[[ Source material open ]]

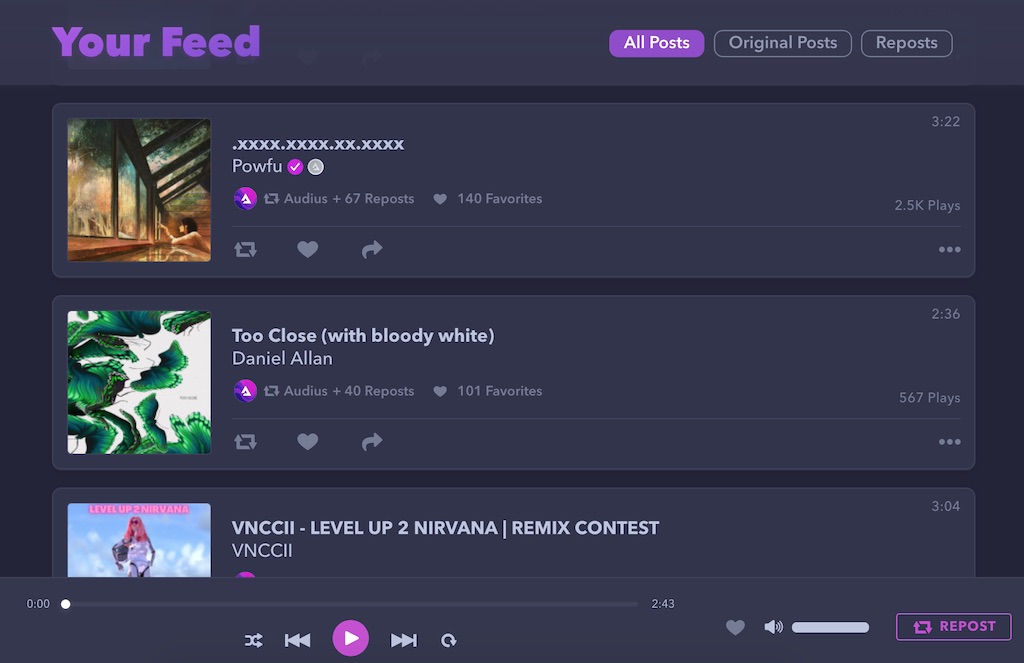Share the Powfu track via its arrow icon
The image size is (1024, 663).
372,249
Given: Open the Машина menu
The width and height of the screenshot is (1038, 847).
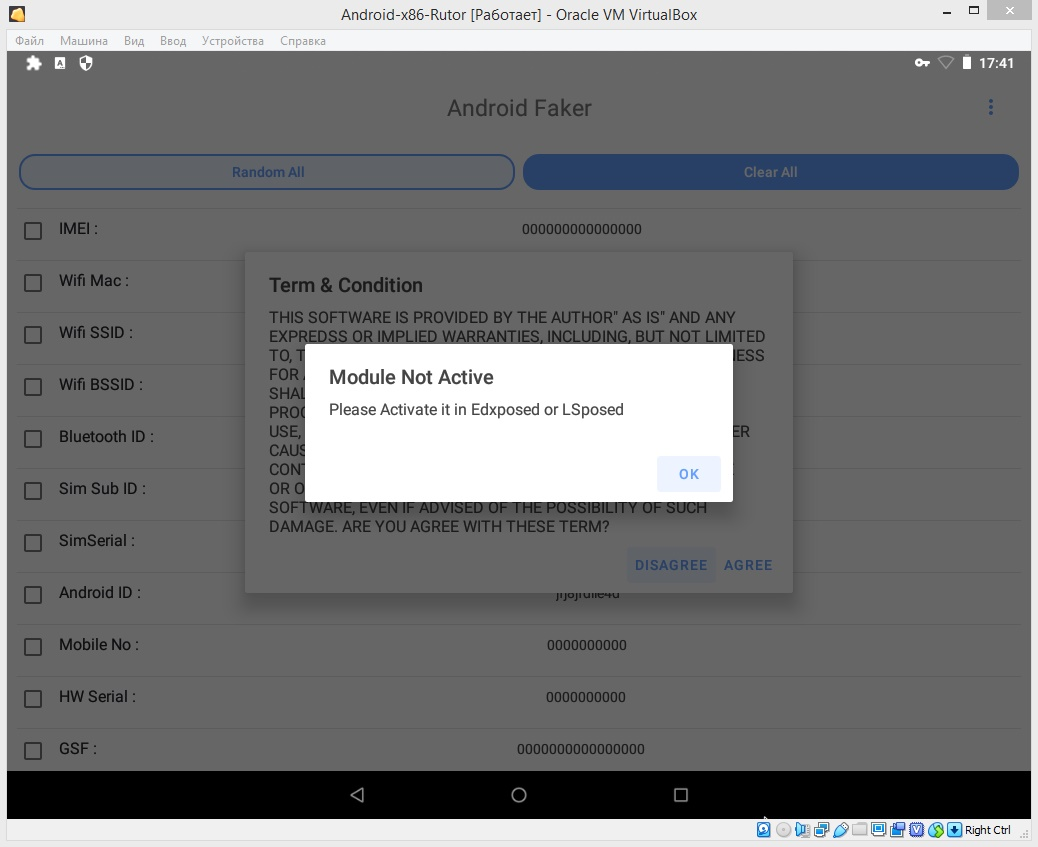Looking at the screenshot, I should click(84, 41).
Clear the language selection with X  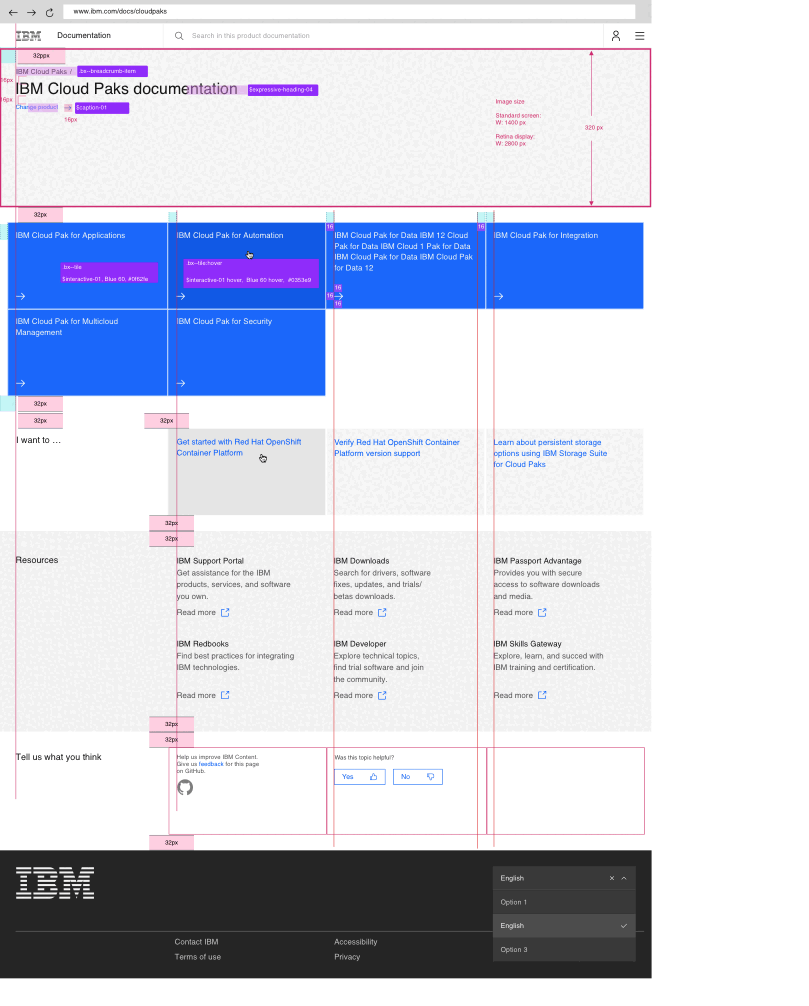click(x=612, y=878)
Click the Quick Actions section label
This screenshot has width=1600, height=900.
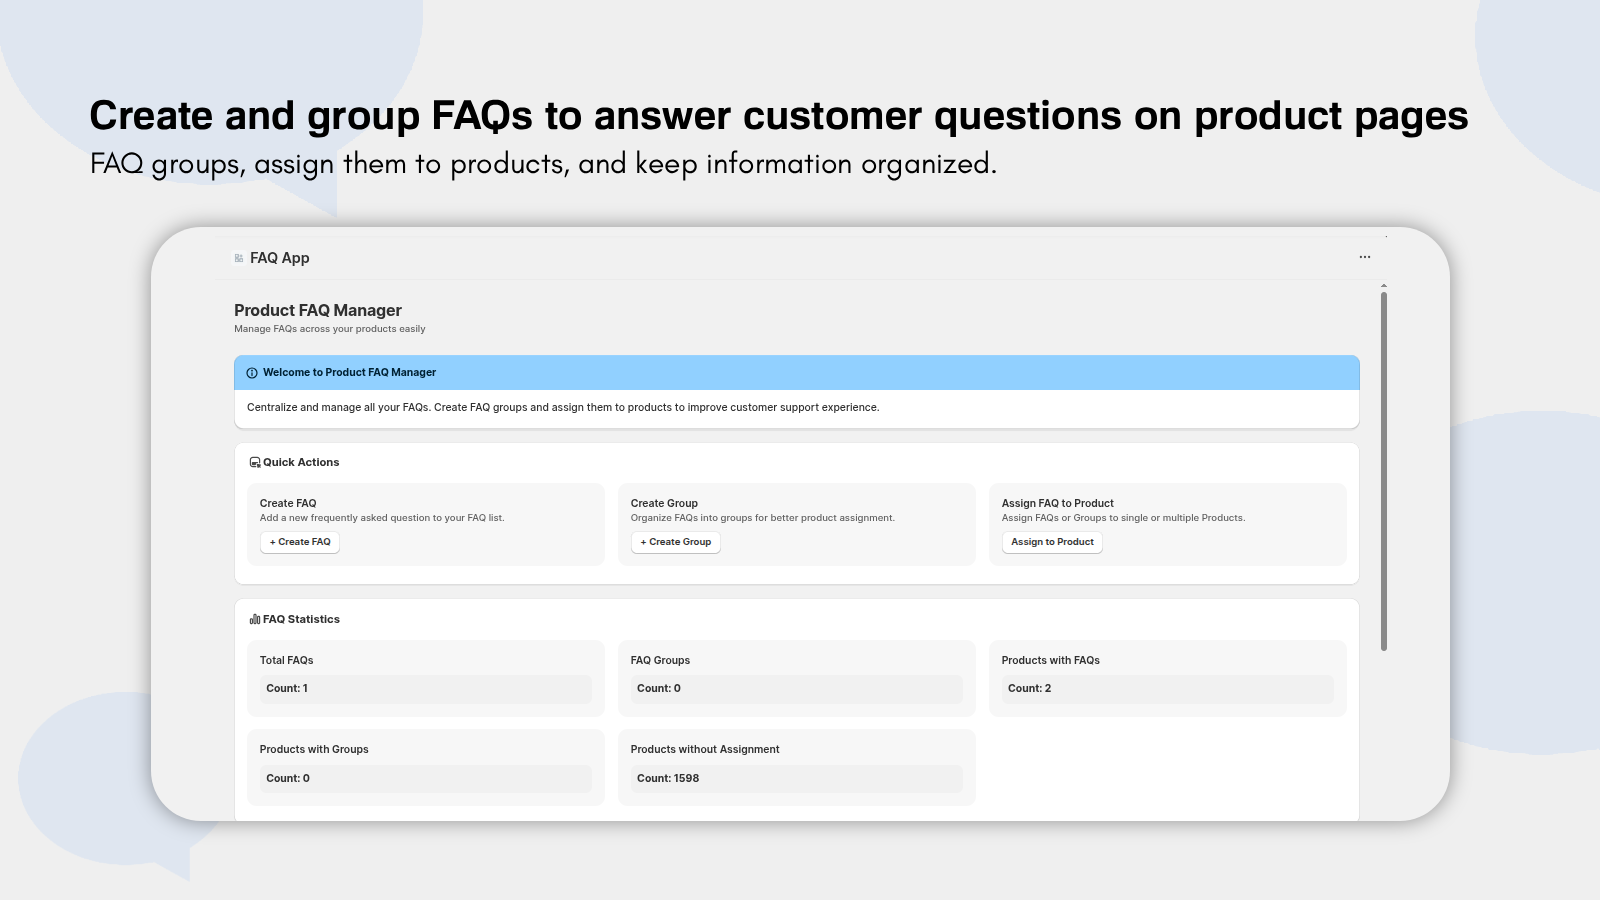pos(301,463)
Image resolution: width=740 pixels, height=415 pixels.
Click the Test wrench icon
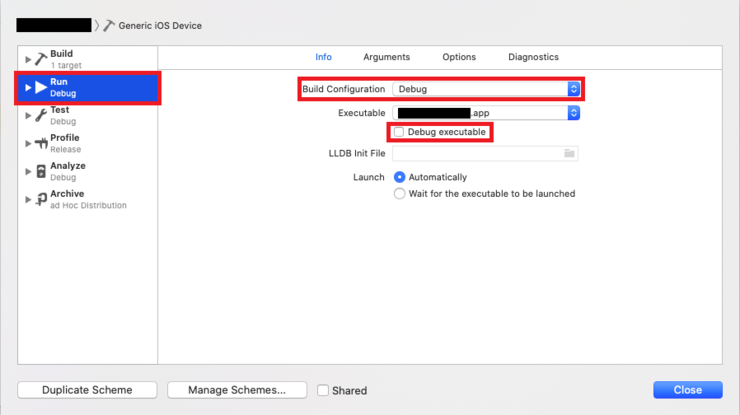click(41, 115)
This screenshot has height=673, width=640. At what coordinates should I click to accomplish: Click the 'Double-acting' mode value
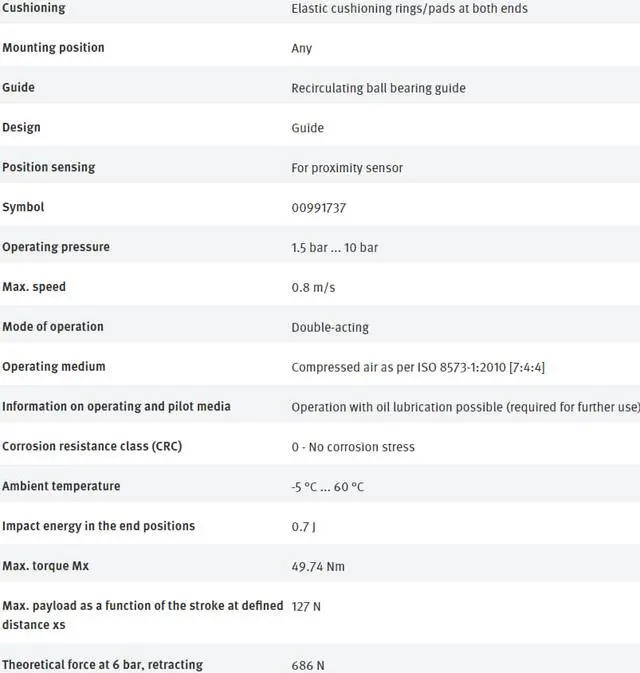tap(330, 327)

[[ Source material closed ]]

= Exercise prompt =
Transcribe only the lines between the line containing "This screenshot has width=1600, height=900." and the final line of the listing, inclusive, exactly as they appear; no pictures are to be included.

= Written response =
This screenshot has width=1600, height=900.
pos(301,463)
Image resolution: width=740 pixels, height=415 pixels.
Click the Test wrench icon
click(41, 115)
This screenshot has height=673, width=640. At what coordinates should I click to accomplish: Click the 'Double-acting' mode value
tap(330, 327)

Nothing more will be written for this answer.